## TASK DESCRIPTION
Repeat every entry in full. Match each line exactly.

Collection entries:
..............................
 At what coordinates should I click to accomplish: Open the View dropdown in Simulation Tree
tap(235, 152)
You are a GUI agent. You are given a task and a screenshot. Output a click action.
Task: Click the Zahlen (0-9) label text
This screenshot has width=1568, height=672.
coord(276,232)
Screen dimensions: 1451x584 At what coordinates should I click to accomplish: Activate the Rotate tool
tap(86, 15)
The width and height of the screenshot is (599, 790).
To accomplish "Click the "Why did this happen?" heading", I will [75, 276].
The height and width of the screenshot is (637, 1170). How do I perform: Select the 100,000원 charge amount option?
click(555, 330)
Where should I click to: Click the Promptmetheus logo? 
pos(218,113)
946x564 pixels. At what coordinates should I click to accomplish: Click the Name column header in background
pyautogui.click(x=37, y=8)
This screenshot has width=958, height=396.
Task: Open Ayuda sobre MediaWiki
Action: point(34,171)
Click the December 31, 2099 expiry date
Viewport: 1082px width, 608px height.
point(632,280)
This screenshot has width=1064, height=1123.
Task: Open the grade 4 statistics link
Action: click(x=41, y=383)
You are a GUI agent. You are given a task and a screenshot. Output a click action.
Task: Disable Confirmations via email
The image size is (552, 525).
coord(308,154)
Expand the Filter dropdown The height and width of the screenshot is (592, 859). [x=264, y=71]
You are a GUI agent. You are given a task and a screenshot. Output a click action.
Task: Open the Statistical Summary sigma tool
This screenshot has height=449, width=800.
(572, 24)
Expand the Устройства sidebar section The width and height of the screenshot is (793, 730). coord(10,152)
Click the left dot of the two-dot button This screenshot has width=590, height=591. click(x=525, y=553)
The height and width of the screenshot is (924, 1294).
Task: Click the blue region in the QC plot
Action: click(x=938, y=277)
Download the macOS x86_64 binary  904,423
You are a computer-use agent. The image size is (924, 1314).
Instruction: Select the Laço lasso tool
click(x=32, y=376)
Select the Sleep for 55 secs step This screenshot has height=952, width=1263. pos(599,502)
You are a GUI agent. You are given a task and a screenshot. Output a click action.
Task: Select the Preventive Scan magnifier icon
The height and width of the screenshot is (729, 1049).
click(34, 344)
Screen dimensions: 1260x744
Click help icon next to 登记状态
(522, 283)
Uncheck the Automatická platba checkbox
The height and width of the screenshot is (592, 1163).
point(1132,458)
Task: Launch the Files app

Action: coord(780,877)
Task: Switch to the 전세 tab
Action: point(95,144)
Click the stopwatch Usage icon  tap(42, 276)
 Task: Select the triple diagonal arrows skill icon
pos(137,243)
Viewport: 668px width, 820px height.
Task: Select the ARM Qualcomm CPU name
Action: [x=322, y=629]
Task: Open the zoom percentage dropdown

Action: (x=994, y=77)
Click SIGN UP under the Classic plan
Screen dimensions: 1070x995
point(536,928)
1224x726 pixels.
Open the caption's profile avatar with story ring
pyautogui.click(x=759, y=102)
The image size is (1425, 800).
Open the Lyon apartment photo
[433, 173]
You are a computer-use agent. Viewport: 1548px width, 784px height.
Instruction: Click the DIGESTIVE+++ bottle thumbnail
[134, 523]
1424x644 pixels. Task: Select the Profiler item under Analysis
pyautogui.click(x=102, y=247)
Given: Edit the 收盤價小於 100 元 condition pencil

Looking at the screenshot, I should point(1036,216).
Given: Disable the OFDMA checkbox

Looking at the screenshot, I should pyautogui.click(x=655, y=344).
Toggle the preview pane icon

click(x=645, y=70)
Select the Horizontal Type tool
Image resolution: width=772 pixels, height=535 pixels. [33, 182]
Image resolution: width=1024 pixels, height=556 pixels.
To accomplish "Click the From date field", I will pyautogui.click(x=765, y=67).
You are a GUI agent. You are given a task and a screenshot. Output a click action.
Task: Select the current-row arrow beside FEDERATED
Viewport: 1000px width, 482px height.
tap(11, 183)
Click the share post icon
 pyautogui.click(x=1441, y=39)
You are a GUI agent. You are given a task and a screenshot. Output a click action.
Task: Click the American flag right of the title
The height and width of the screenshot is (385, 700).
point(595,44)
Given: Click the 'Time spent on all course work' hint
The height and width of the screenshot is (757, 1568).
..............................
## OUTPUT OF THE EXERCISE
 At what coordinates should I click to accomplish: Open the View dropdown in Simulation Tree
tap(235, 152)
You are a GUI agent. You are given a task and a screenshot. Output a click action.
Task: Click the Zahlen (0-9) label text
This screenshot has width=1568, height=672.
coord(276,232)
Screen dimensions: 1451x584 At what coordinates should I click to accomplish: Activate the Rotate tool
tap(86, 15)
The width and height of the screenshot is (599, 790).
To accomplish "Click the "Why did this happen?" heading", I will [75, 276].
The height and width of the screenshot is (637, 1170). How do I perform: Select the 100,000원 charge amount option?
click(555, 330)
Where should I click to: Click the Promptmetheus logo? 
pos(218,113)
946x564 pixels. At what coordinates should I click to accomplish: Click the Name column header in background
pyautogui.click(x=37, y=8)
This screenshot has width=958, height=396.
Task: Open Ayuda sobre MediaWiki
Action: point(34,171)
Click the December 31, 2099 expiry date
Viewport: 1082px width, 608px height.
point(632,280)
This screenshot has width=1064, height=1123.
Task: Open the grade 4 statistics link
Action: click(x=41, y=383)
You are a GUI agent. You are given a task and a screenshot. Output a click action.
Task: Disable Confirmations via email
The image size is (552, 525).
coord(308,154)
Expand the Filter dropdown The height and width of the screenshot is (592, 859). [x=264, y=71]
You are a GUI agent. You are given a task and a screenshot. Output a click action.
Task: Open the Statistical Summary sigma tool
This screenshot has height=449, width=800.
(572, 24)
Expand the Устройства sidebar section The width and height of the screenshot is (793, 730). coord(10,152)
Click the left dot of the two-dot button This screenshot has width=590, height=591. click(x=525, y=553)
The height and width of the screenshot is (924, 1294).
Task: Click the blue region in the QC plot
Action: click(x=938, y=277)
Download the macOS x86_64 binary  904,423
You are a computer-use agent. The image size is (924, 1314).
Instruction: Select the Laço lasso tool
click(x=32, y=376)
Select the Sleep for 55 secs step This screenshot has height=952, width=1263. pos(599,502)
You are a GUI agent. You are given a task and a screenshot. Output a click action.
Task: Select the Preventive Scan magnifier icon
The height and width of the screenshot is (729, 1049).
click(34, 344)
Screen dimensions: 1260x744
Click help icon next to 登记状态
(522, 283)
Uncheck the Automatická platba checkbox
The height and width of the screenshot is (592, 1163).
point(1132,458)
Task: Launch the Files app

Action: coord(780,877)
Task: Switch to the 전세 tab
Action: point(95,144)
Click the stopwatch Usage icon  tap(42, 276)
 Task: Select the triple diagonal arrows skill icon
pos(137,243)
Viewport: 668px width, 820px height.
Task: Select the ARM Qualcomm CPU name
Action: [x=322, y=629]
Task: Open the zoom percentage dropdown

Action: (x=994, y=77)
Click SIGN UP under the Classic plan
Screen dimensions: 1070x995
point(536,928)
1224x726 pixels.
Open the caption's profile avatar with story ring
pyautogui.click(x=759, y=102)
The image size is (1425, 800).
Open the Lyon apartment photo
[433, 173]
You are a computer-use agent. Viewport: 1548px width, 784px height.
Instruction: Click the DIGESTIVE+++ bottle thumbnail
[134, 523]
1424x644 pixels. Task: Select the Profiler item under Analysis
pyautogui.click(x=102, y=247)
Given: Edit the 收盤價小於 100 元 condition pencil

Looking at the screenshot, I should point(1036,216).
Given: Disable the OFDMA checkbox

Looking at the screenshot, I should pyautogui.click(x=655, y=344).
Toggle the preview pane icon

click(x=645, y=70)
Select the Horizontal Type tool
Image resolution: width=772 pixels, height=535 pixels. [33, 182]
Image resolution: width=1024 pixels, height=556 pixels.
To accomplish "Click the From date field", I will pyautogui.click(x=765, y=67).
You are a GUI agent. You are given a task and a screenshot. Output a click action.
Task: Select the current-row arrow beside FEDERATED
Viewport: 1000px width, 482px height.
tap(11, 183)
Click the share post icon
 pyautogui.click(x=1441, y=39)
You are a GUI agent. You are given a task and a screenshot. Output a click action.
Task: Click the American flag right of the title
The height and width of the screenshot is (385, 700).
point(595,44)
Given: Click the 'Time spent on all course work' hint
The height and width of the screenshot is (757, 1568).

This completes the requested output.